### WORK REQUIRED
An exact reproduction of the data below is the required answer.

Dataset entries
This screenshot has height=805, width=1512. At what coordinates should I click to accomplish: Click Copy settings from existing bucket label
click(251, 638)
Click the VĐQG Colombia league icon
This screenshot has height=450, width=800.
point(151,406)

### TASK RESULT
This screenshot has height=805, width=1512. At what coordinates should I click to accomplish: Click Copy settings from existing bucket label
click(251, 638)
Click the VĐQG Colombia league icon
This screenshot has height=450, width=800.
point(151,406)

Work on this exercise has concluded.